# Schlechtes Klima



## BMLLER6758 (22 Januar 2010)

Moin,

ich habe einen Schaltschrank zu bauen.

Der steht in einem feuchten und kaltem Raum. 8 Grad und 95% Luftfeuchtigkeit.

In dem Schaltschrank sind 9 Servo-Achsen, eine SPS und das drumherum was man sonst noch so braucht.

Ich denke der wird im Betrieb so 40 - 50 Grad warm.

Wenn ich im Betrieb die Türee öffne wir sich mit Sicherheit Kondensat bilden und in die Elektronik laufen --> nicht gut.

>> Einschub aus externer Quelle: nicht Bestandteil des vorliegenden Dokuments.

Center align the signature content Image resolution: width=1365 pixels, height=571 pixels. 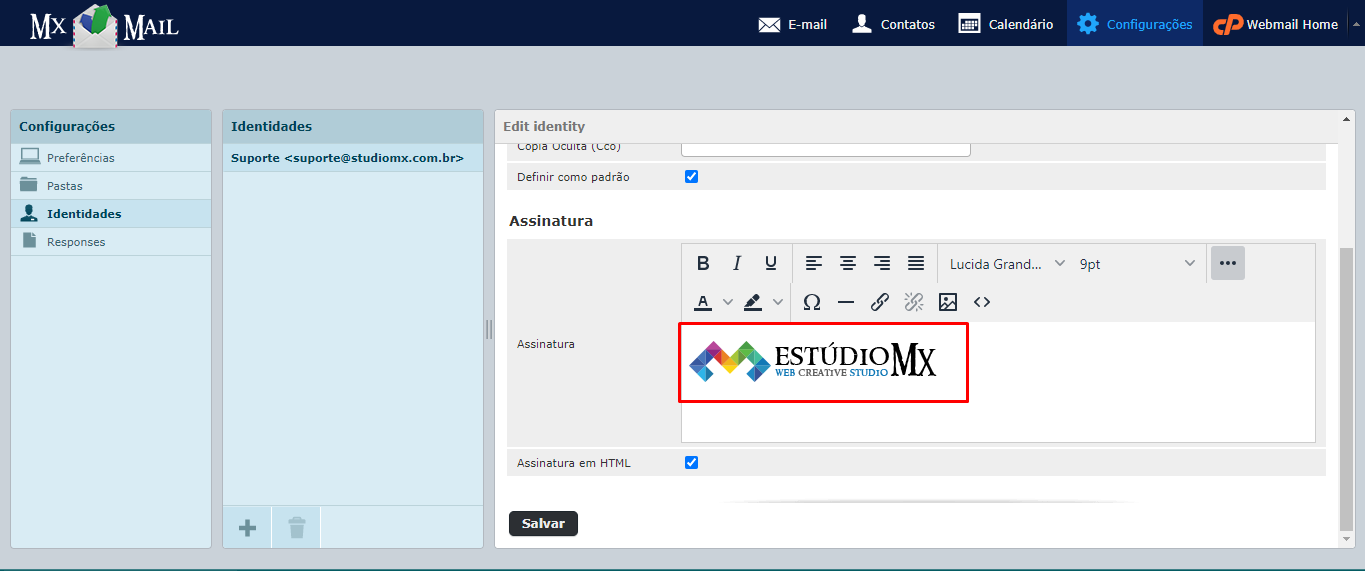pyautogui.click(x=848, y=263)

Habt Ihr mit sowas Erfahrung ??? Wärmetauscher oder so ???

Danke

Bernd


----------



## Nitrozin (22 Januar 2010)

Moin,

wir setzen bei besonderen Umgebungsbedingungen Kleinklimageräte von Rittal ein. Die können den Schrank entfeuchten und verdampfen das anfallende Kondensat.

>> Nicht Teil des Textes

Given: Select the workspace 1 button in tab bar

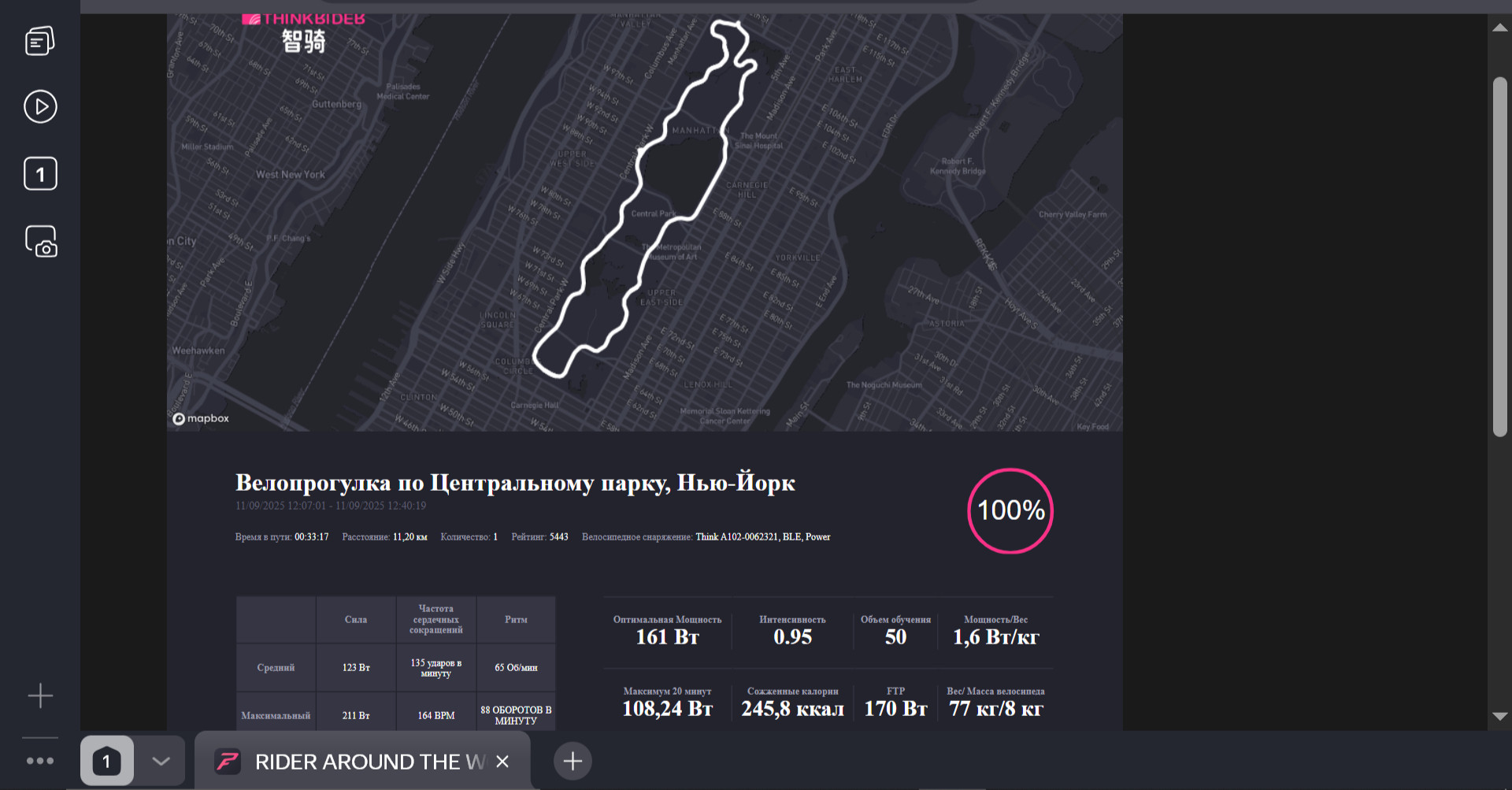Looking at the screenshot, I should pyautogui.click(x=107, y=761).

http://www.rittal.de/downloads/PrintMedia/PM3/de/system_klimatisierung_08.pdf

Gruß Volker


----------



## Ludewig (22 Januar 2010)

Wenn ich 8°C kalte Luft auf 45°C erhitze, dann ist die ziemlich trocken. Ich sehe das Problem eher dann, wenn du den Schrank für längere Zeit abschaltest. 

Kondensat bildet sich eher, wenn ich in tropischer Umgebung (z.B. Bäckerei, Wäscherei) eine Temperatur unterhalb der Umgebungstemperatur erzeuge.

Oder hab ich die Frage nicht verstanden?


----------



## Blockmove (22 Januar 2010)

Warum soll sich da Kondensat bilden?
Kondensat entsteht immer an den kalten Flächen, da kalte Luft weniger Feuchtigkeit aufnehmen kann als warme.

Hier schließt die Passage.